Strengths Weaknesses
• Model IRA mengurangi CAPEX
• Pertumbuhan pendapatan telekomunikasi >300 % YoY
• Dukungan grup bisnis elit
• Margin masih rentan karena beban administrasi
• Ketergantungan pada satu segmen (telekom)
• Skalabilitas operasional masih dalam fase awal
Opportunities Threats
• Penetrasi broadband di daerah pedesaan
• Kolaborasi dengan e‑commerce & fintech untuk layanan bundling
• Potensi monetisasi data & layanan nilai tambah
• Persaingan harga dengan incumbent
• Kebijakan regulasi spektrum yang ketat
• Kondisi ekonomi makro yang dapat menurunkan konsumsi data

6. Pandangan Jangka Menengah (12‑24 bulan)

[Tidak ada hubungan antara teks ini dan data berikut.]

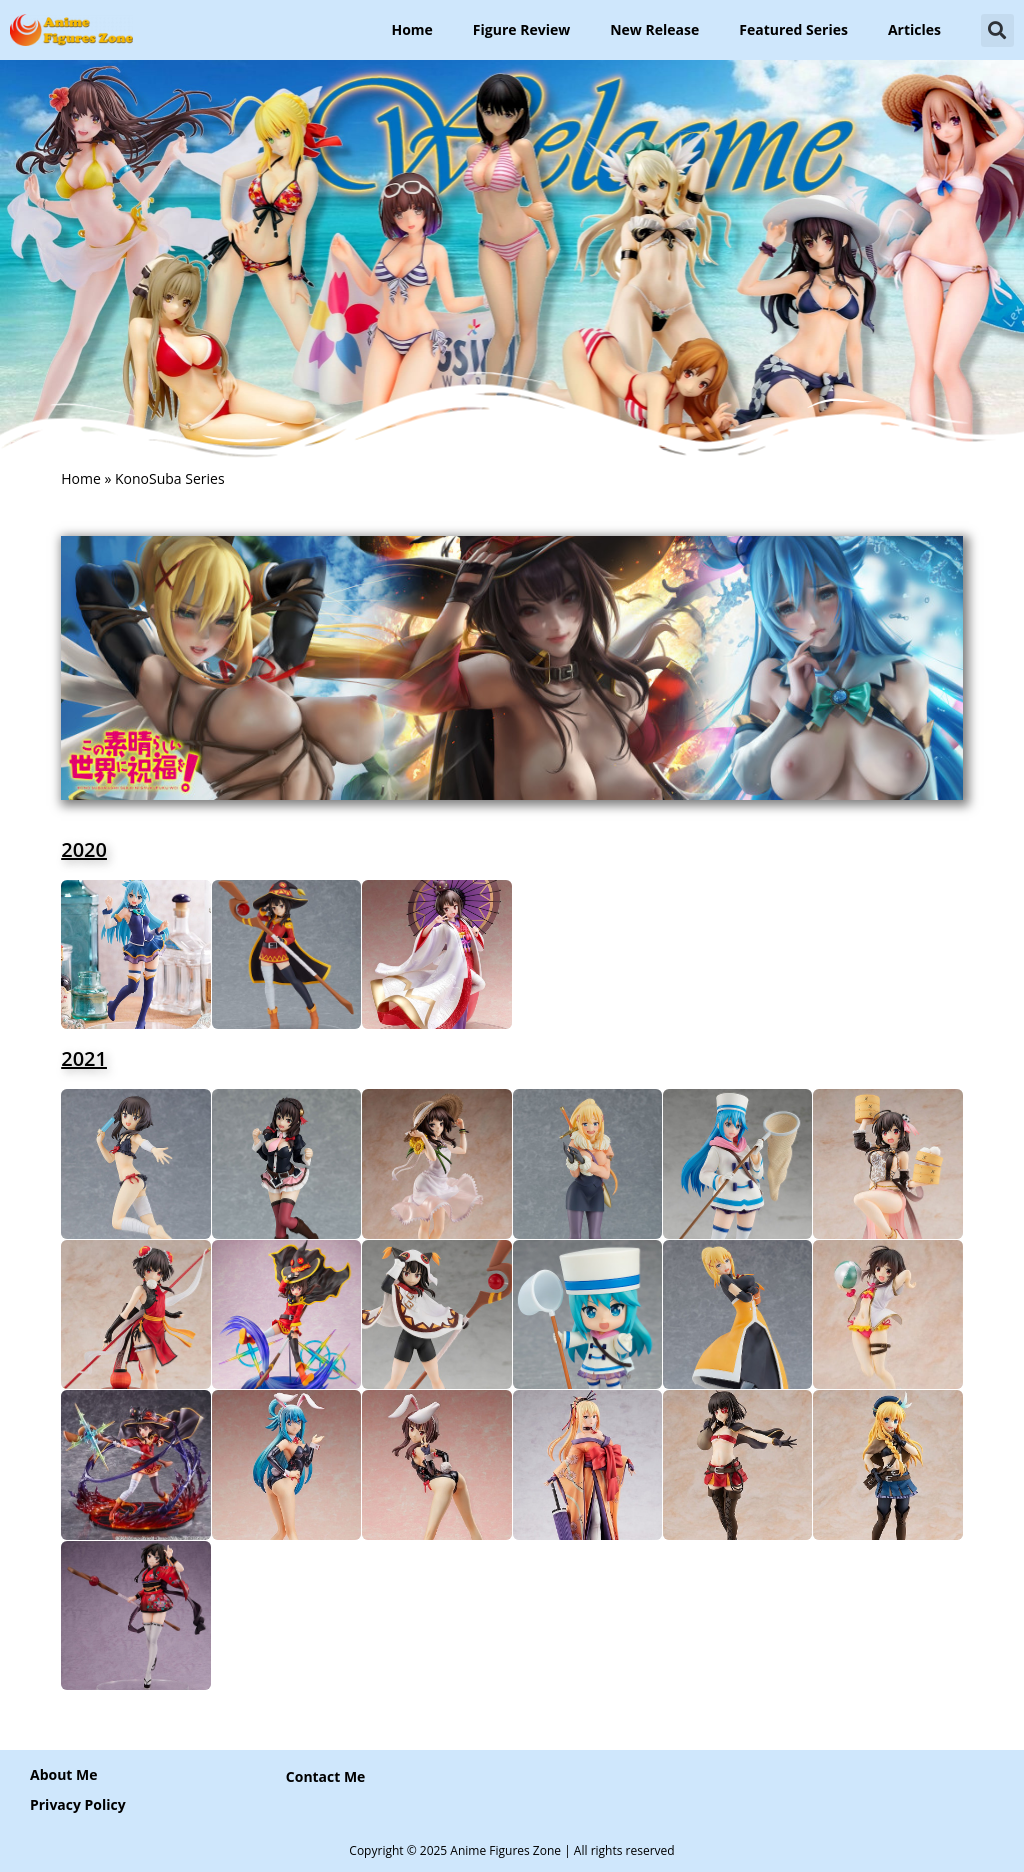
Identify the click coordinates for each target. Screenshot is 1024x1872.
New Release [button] (654, 29)
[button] (997, 30)
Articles (914, 29)
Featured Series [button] (793, 29)
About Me (64, 1774)
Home (411, 29)
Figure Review (521, 29)
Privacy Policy (78, 1804)
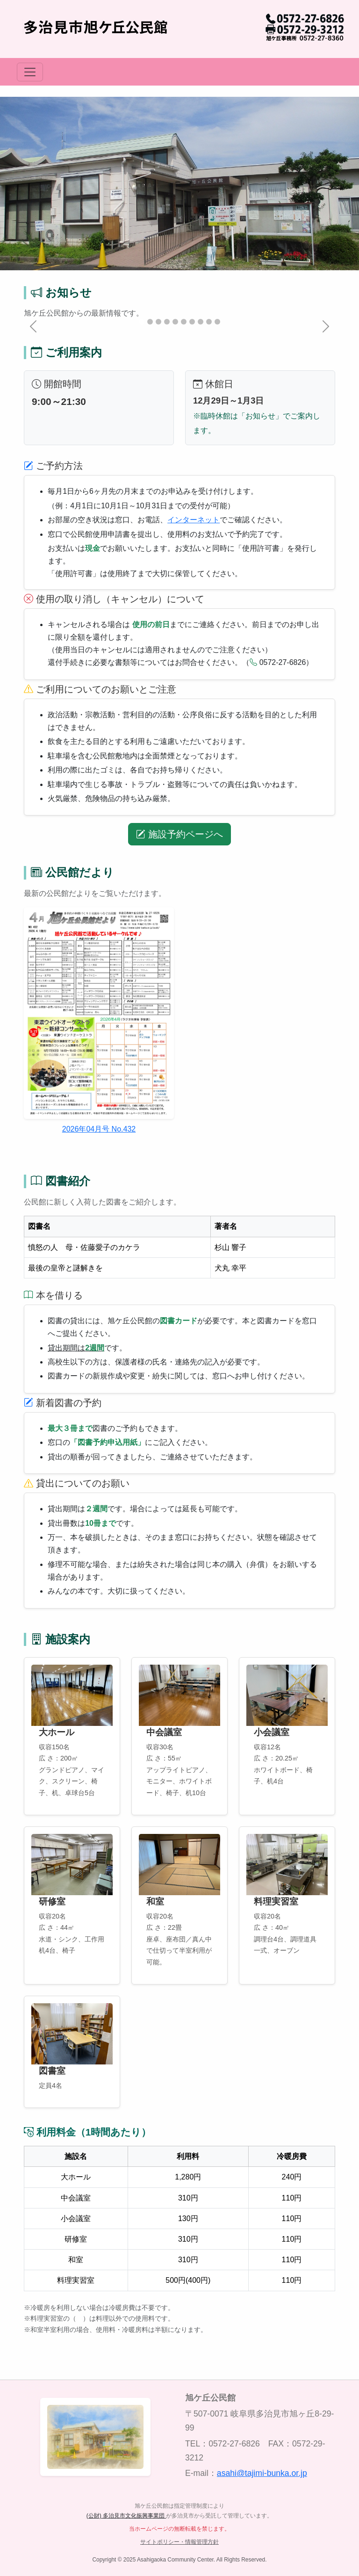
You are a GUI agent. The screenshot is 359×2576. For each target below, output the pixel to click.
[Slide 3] (158, 322)
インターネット (193, 520)
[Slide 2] (150, 322)
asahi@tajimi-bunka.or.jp (262, 2473)
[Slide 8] (200, 322)
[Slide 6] (184, 322)
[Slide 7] (192, 322)
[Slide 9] (209, 322)
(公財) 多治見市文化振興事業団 (126, 2515)
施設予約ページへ (179, 834)
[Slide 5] (175, 322)
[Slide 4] (167, 322)
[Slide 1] (141, 322)
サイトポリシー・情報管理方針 (179, 2542)
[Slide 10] (217, 322)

  1. Pendapatan: Diproyeksikan rata‑rata pertumbuhan 45‑55 % YoY selama 2026‑2027, terutama dari kontrak B2B (instansi daerah, industri logistik) dan paket rumah tangga di wilayah semi‑urban.
  2. Profitabilitas: EBITDA margin diperkirakan stabil di kisaran 68‑70 % bila biaya operasional dapat dikendalikan melalui otomasi jaringan dan sharing‑infrastructure.
  3. Cash Flow: Dengan Free Cash Flow positif yang diharapkan, perusahaan dapat melunasi sebagian hutang jangka pendek dan berinvestasi kembali pada jaringan 5G FWA serta layanan digital.
  4. Valuasi: PER dan PBV yang ditetapkan oleh Kiwoom Sekuritas mencerminkan ekspektasi pertumbuhan yang moderat namun realistis. Jika perusahaan berhasil mengatasi tekanan biaya, multiple dapat menguat, memberikan upside terhadap target Rp 4.000.

7. Kesimpulan & Rekomendasi (Non‑Finansial)

  • Kinerja keuangan Surge (WIFI) pada 9 M 2025 menunjukkan pertumbuhan yang luar biasa terutama di segmen telekomunikasi, yang menjadi motor utama pendapatan.
  • Strategi IRA memberikan keunggulan kompetitif dalam hal biaya jaringan dan kecepatan penetrasi pasar yang belum terlayani.
  • Risiko yang harus diwaspadai meliputi tekanan margin, persaingan yang semakin ketat, serta sensitivitas terhadap kondisi ekonomi makro.
  • Target harga Rp 4.000 yang baru tampak wajar berdasarkan proyeksi pendapatan, margin, dan valuasi industri. Namun, investor perlu memberi perhatian khusus pada trend OPEX dan kualitas churn (rasio churn pelanggan) pada kuartal berikutnya.

Catatan penting: Analisis di atas bersifat informatif dan tidak dimaksudkan sebagai rekomendasi beli atau jual. Setiap keputusan investasi harus didasarkan pada penilaian pribadi tiap investor, termasuk pertimbangan risiko pribadi, tujuan keuangan, dan konsultasi dengan penasihat keuangan yang berlisensi.


Referensi utama: Riset Kiwoom Sekuritas Indonesia (10 Feb 2026), laporan keuangan Q3 2025 dan 9M 2025 PT Solusi Sinergi Digital Tbk (WIFI).